Segment Start: EXCERPTED RECORDS

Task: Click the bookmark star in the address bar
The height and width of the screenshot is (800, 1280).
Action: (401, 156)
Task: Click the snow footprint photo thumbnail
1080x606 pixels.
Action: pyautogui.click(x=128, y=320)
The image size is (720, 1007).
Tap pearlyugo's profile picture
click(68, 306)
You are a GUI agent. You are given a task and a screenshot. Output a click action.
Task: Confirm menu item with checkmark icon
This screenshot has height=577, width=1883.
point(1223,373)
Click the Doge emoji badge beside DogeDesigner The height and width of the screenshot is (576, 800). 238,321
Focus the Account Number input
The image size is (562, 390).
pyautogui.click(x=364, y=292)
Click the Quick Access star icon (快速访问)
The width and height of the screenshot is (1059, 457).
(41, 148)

Segment End: EXCERPTED RECORDS

PROBLEM REQUIREMENTS: Return the span of lines in the data above that opens at the line with "The height and width of the screenshot is (800, 1280)." and closes at the line with "Task: Confirm menu item with checkmark icon", exactly, ends included, nothing else.

FINISHED TASK:
The height and width of the screenshot is (800, 1280).
Action: (401, 156)
Task: Click the snow footprint photo thumbnail
1080x606 pixels.
Action: pyautogui.click(x=128, y=320)
The image size is (720, 1007).
Tap pearlyugo's profile picture
click(68, 306)
You are a GUI agent. You are given a task and a screenshot. Output a click action.
Task: Confirm menu item with checkmark icon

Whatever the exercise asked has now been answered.